To do that, you need to know and deeply understand:
- Your target audience and their industry: Their pain points and challenges, their frustrations, what keeps them up at night. Also, their language, how they speak to each other and those in their field, and what words they don’t use––which ones make an outsider clearly an outsider and which lose trust. And of course, which types of solutions are plausible, which they have tried before, which are well-known in the industry and why, etc.
- Your company’s product: Including what it is great at, and where it falls short––especially in comparison to competitors. And, what the perception of your company’s pros and cons are––even if they aren’t necessarily true.

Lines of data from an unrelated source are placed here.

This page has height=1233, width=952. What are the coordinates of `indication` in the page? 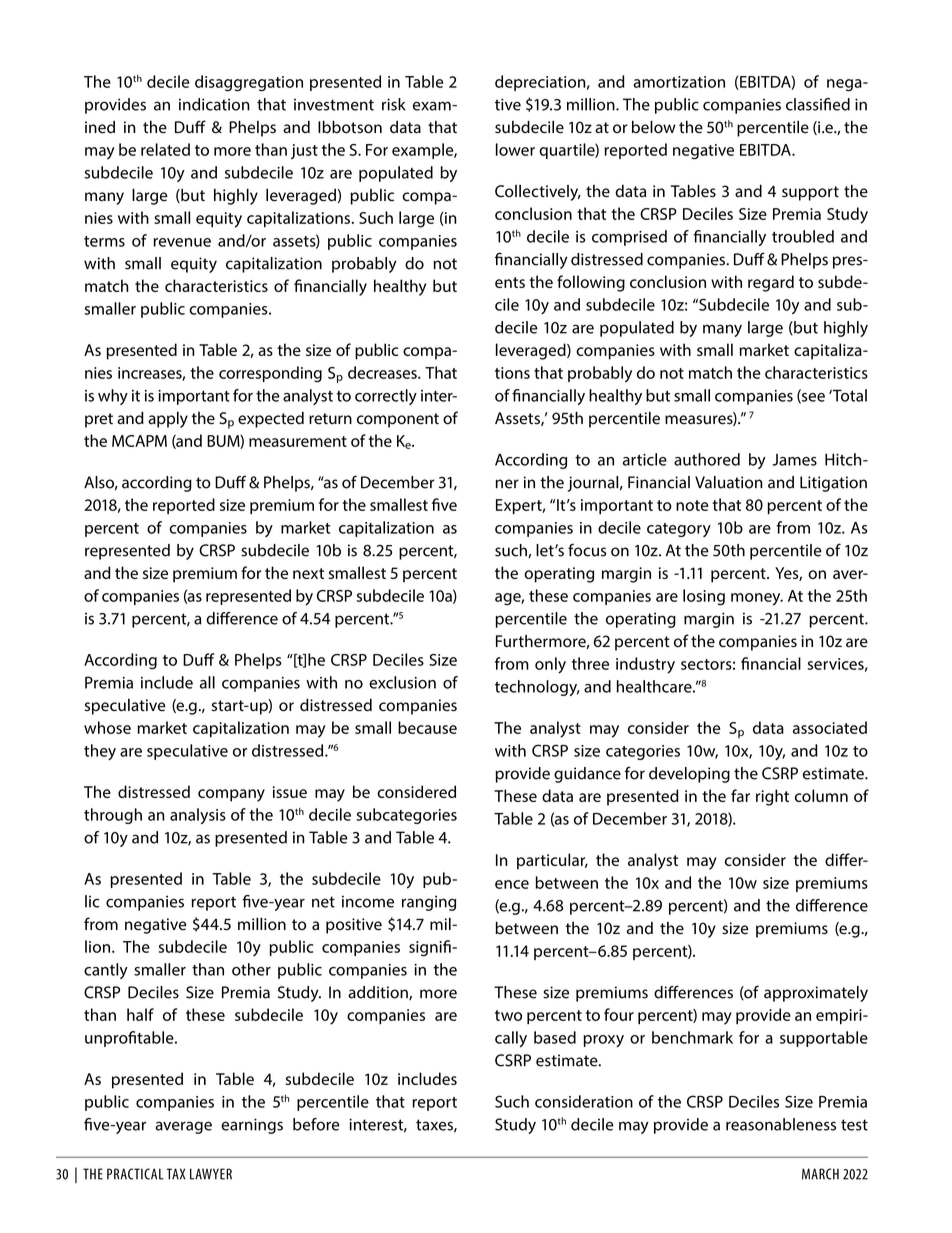 It's located at (214, 104).
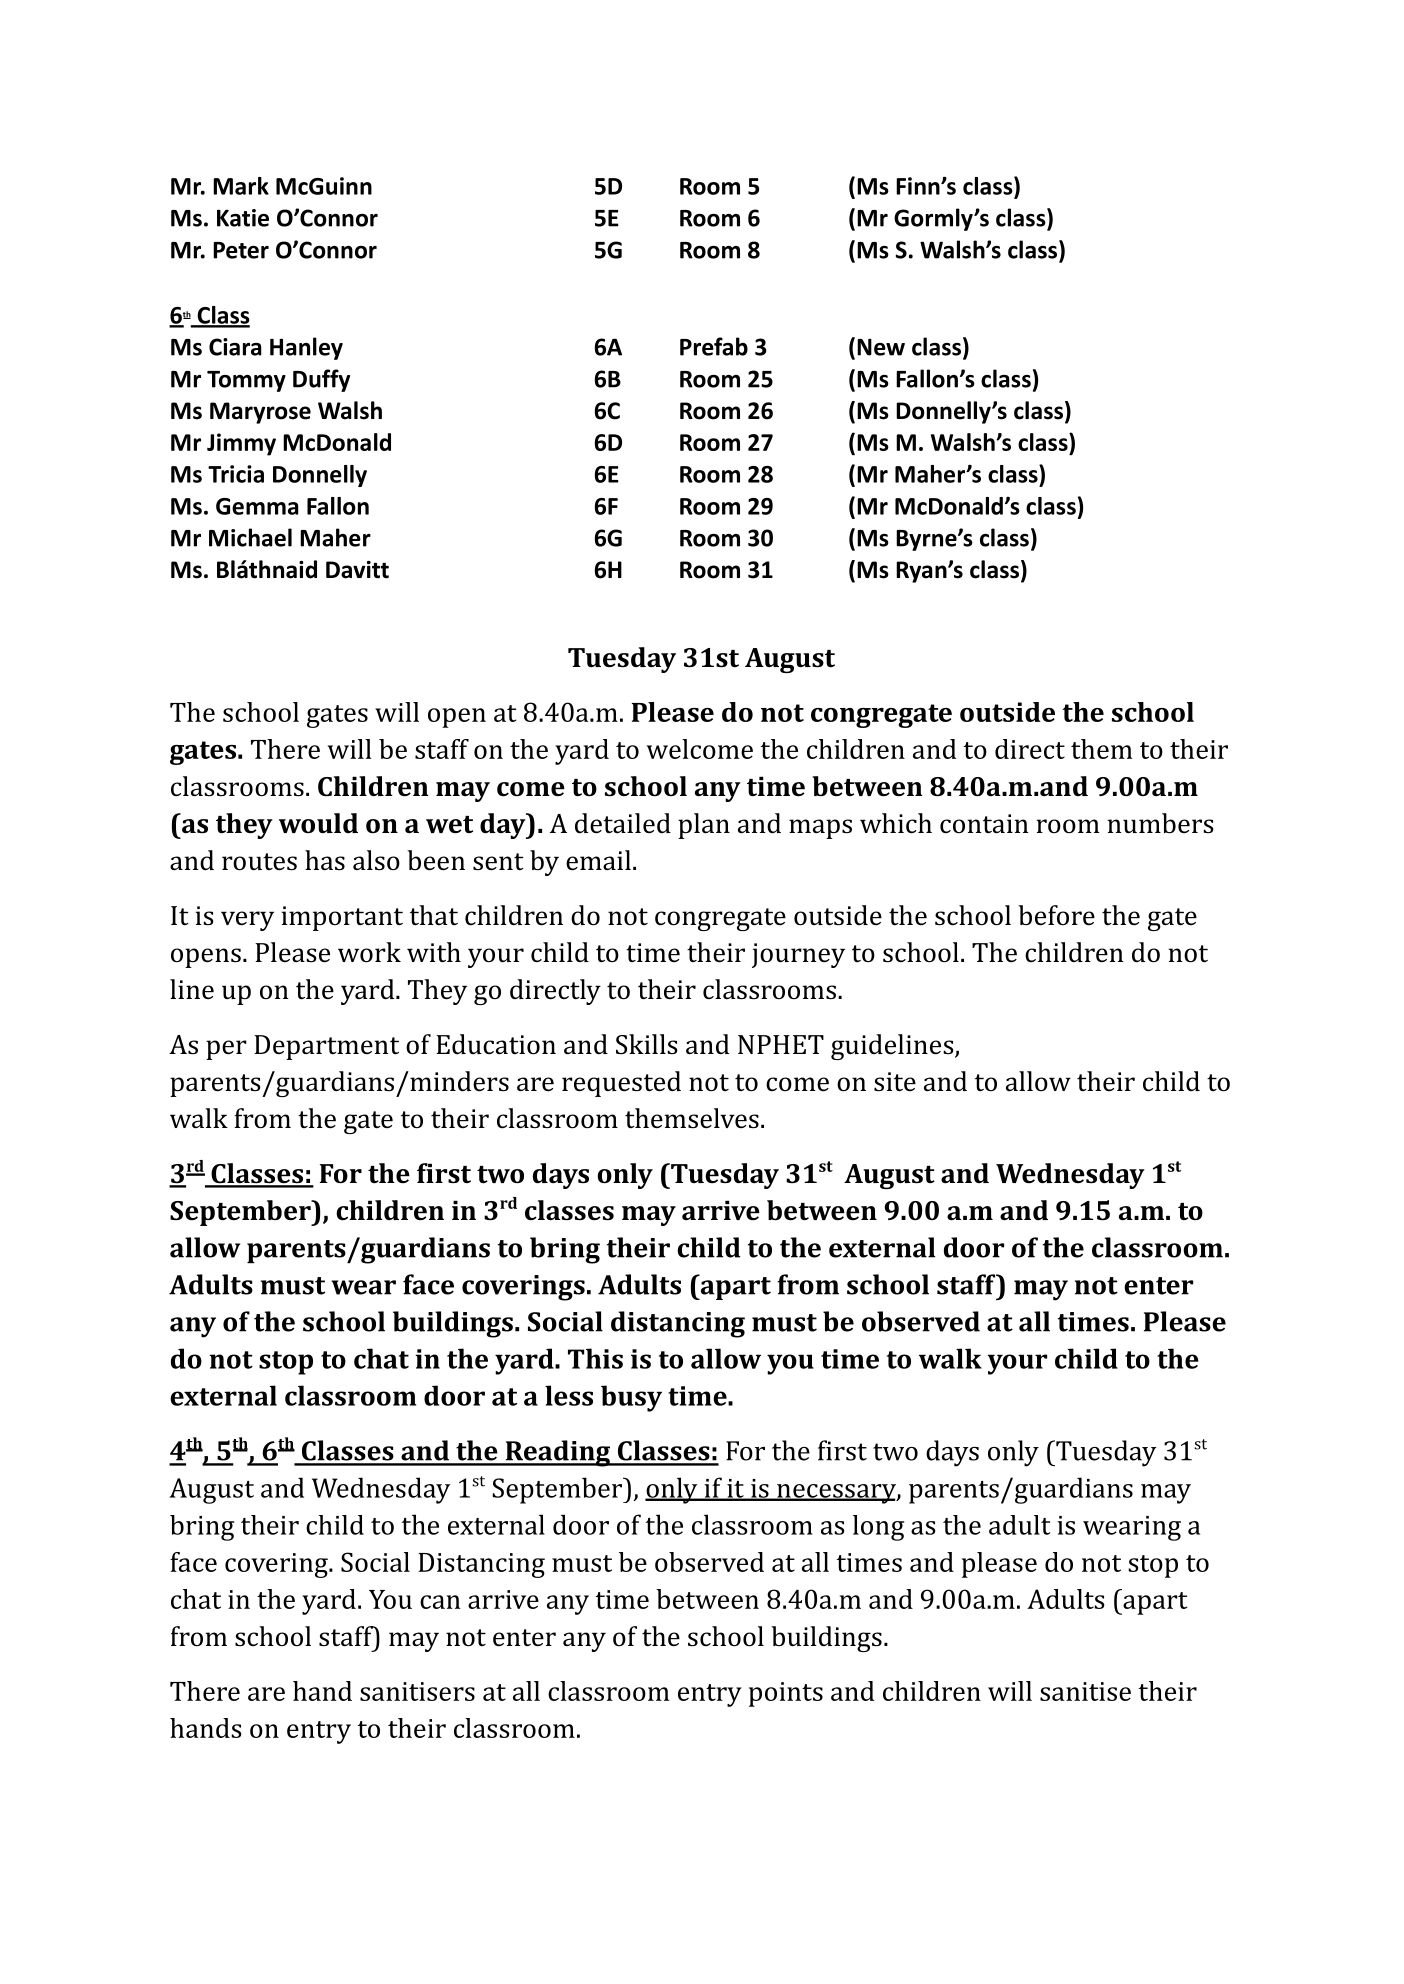  Describe the element at coordinates (714, 346) in the screenshot. I see `Prefab` at that location.
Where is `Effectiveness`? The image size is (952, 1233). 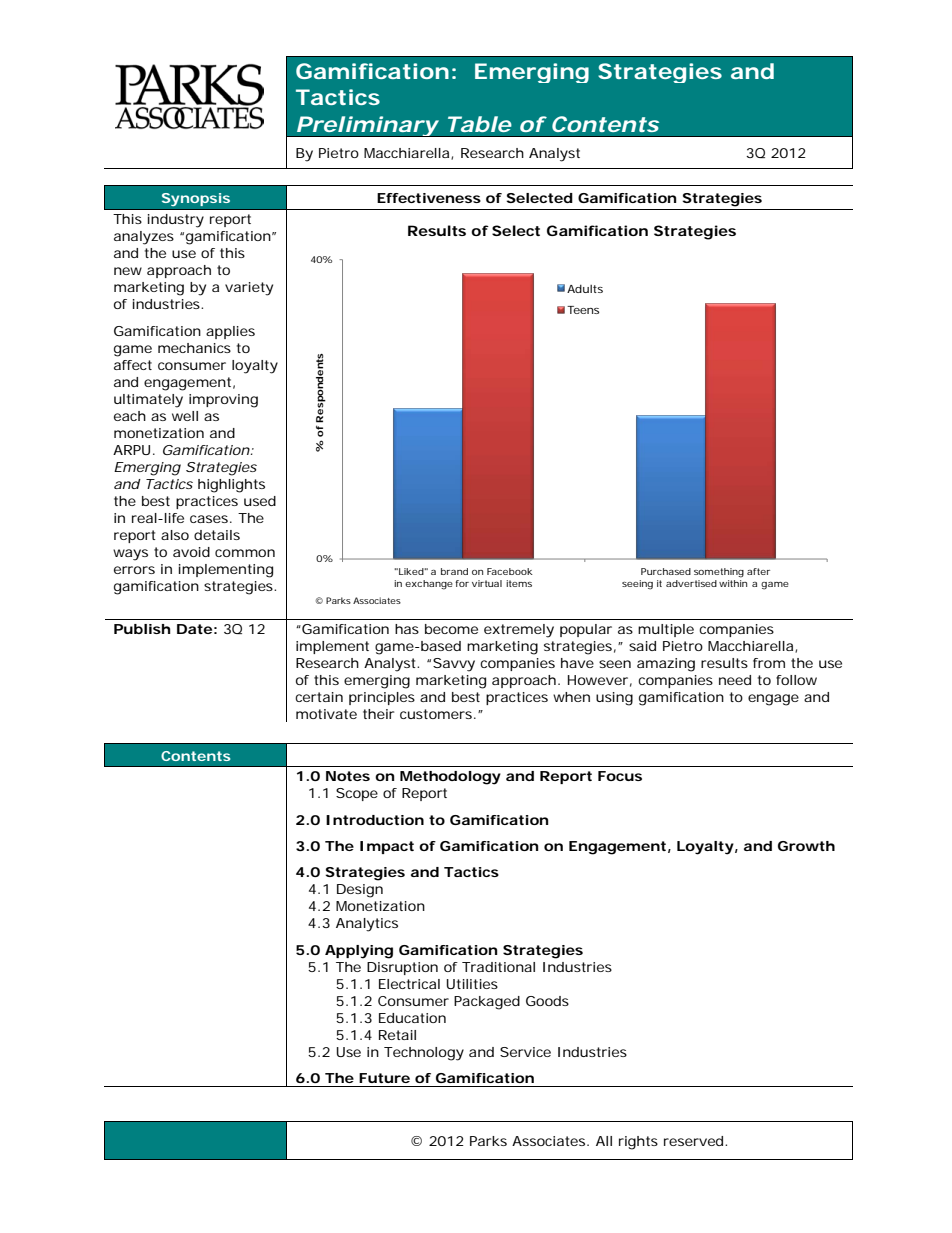
Effectiveness is located at coordinates (429, 198).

Perception is reality, after all.
- Your company’s POV and future: Where is your company going, what audiences do they want to talk to and which products do they want to sell, which new products are coming and who do they work best for, and how does your company want to change perception in market, what campaigns will you be running and how does that map back to your company’s brand positioning and pillars?
And a lot of companies, especially for those of your subscribed to this newsletter because you email me back about this a lot!, they don’t have this stuff clearly defined.
- It isn’t clear who the target audience is, much less their idnsutry, their preferences, their pain points, and how they speak.
- It isn’t clear how the company’s product stacks up in the market, and what landmines competitors are putting out there for you to trip up on.
- It isn’t clear what the roadmap is for the company, and what your brand pillars are either.
A lot of companies are still trying to find their product-market fit, either as a start-up or as an established company launching new tools into a new market.
Great content with a clear point of view and expertise has to be created in this chaos. In fact, content marketing done right is like working on one of those college group projects we all hated––but for the rest of your career.
And often, when things get overwhelming, when the feedback is never-ending and contradictory, and when your internal team seems to care, and push back on copy, the most––a lot of content folks shut down.
They give in. They stop sewing that thread, and let the compelling fall to the wayside.
And that’s because its hard. It’s hard to take disparate and contradictory feedback and weave a cohesive narrative. And, it’s hard to do that not just once, but in every single article, white paper, asset that you produce.
It’s hard, and it’s the job.
And I’ve found most often that right when you want to give in, right when the feedback is overwhelming and you can’t make sense of what direction it is folks want you to take… that’s often when you have found yourself much too close to the piece, and it’s time to walk away.
Not for good. But for now.
Close the computer, or pull up a different task (I know you have other things you can do!). Put this project to the side for 1 or 2 or 3 days. Put it out of your mind. Walk. Drink wine. Read a book.
And what you’ll often find––what I often find––is that the path to the narrative that appeases everyone, the one that is the most compelling, is just beyond this phase. And with a little time, and distance, your subconscious often solves it for you.
You’ll be cooking breakfast, or showing, or putting the baby to bed and it’ll hit you: the solution. The way forward. And so often, it’s such a small change. Some words here or there. A rearranging. And rarely over a complete re-do.
Content marketing is hard because telling compelling and cohesive stories is our job. Customer stories. Thought leadership. Research. Analysis. Webinars. Conferences. It doesn’t matter the type of the venue. The first goal is the same because it tracks back to your overall success at driving traffic and leads––it must be compelling, and it must be cohesive, and it must be consistent.
And companies themselves aren’t often those things. But you are, and you can make your content that, too. With time. WIth distance. As long as you keep sewing the thread, asking the questions, connecting the disparate dots, and following your curiosity.
Content marketing is hard, and what a blessing it is to bring stories and solutions to life.